+++ READING TEXT +++
Larry Gross, a rail analyst focused on intermodal, said the hearings would likely play a role in the decisions the STB makes in the coming weeks, months and years — and the industry might not like all of them. 

“One thing seems clear for the immediate future: The era of an accommodating STB that will generally allow the railroads to proceed unfettered is over,” Gross said.

“This is a win for the economy and for the American people,” said President Joe Biden of a deal between railroads and labor. But railroaders were not happy with it. 

Labor Talks Come to a Head

But the story that would put railroads on cable news and the front page of newspapers across America was a continuous round of contract talks that nearly led to the first nationwide rail strike in a generation.
+++ SOURCE MATERIAL +++
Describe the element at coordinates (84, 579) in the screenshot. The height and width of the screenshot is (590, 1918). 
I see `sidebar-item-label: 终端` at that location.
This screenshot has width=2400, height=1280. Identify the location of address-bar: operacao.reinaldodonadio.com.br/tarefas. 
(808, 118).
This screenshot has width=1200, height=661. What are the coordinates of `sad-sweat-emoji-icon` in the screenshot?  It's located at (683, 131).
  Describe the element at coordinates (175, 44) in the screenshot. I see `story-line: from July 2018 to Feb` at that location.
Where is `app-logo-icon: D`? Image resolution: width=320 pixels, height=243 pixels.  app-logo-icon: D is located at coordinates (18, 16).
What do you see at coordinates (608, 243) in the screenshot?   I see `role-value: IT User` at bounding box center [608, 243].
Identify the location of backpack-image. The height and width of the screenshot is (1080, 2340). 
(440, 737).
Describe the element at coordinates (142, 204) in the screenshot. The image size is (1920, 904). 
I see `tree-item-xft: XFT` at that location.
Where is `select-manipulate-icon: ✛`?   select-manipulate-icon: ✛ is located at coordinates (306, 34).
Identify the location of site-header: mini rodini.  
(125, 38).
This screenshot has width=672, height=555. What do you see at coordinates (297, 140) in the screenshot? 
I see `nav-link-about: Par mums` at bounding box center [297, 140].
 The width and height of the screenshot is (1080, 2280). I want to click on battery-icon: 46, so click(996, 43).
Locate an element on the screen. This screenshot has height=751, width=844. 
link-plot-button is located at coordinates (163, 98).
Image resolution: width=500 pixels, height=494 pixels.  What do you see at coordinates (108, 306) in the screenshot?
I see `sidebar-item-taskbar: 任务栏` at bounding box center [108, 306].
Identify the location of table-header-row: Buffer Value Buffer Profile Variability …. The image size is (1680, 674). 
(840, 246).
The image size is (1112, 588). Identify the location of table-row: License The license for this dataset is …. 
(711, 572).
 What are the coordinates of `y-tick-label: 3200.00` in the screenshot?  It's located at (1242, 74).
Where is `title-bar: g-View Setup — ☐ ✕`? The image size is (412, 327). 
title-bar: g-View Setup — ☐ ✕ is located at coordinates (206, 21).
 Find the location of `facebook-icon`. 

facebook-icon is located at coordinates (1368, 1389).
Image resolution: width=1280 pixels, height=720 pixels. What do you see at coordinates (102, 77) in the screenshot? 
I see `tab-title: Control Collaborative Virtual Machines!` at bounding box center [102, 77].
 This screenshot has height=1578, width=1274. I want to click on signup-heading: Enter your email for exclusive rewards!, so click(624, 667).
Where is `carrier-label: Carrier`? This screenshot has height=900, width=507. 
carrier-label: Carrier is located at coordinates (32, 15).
+++
ASSIGNED TASK: According to the rail text, over which time spans would the hearings likely play a role in the decisions the STB makes? List each one.

REPLY TO THE EXERCISE:
- Weeks
- Months
- Years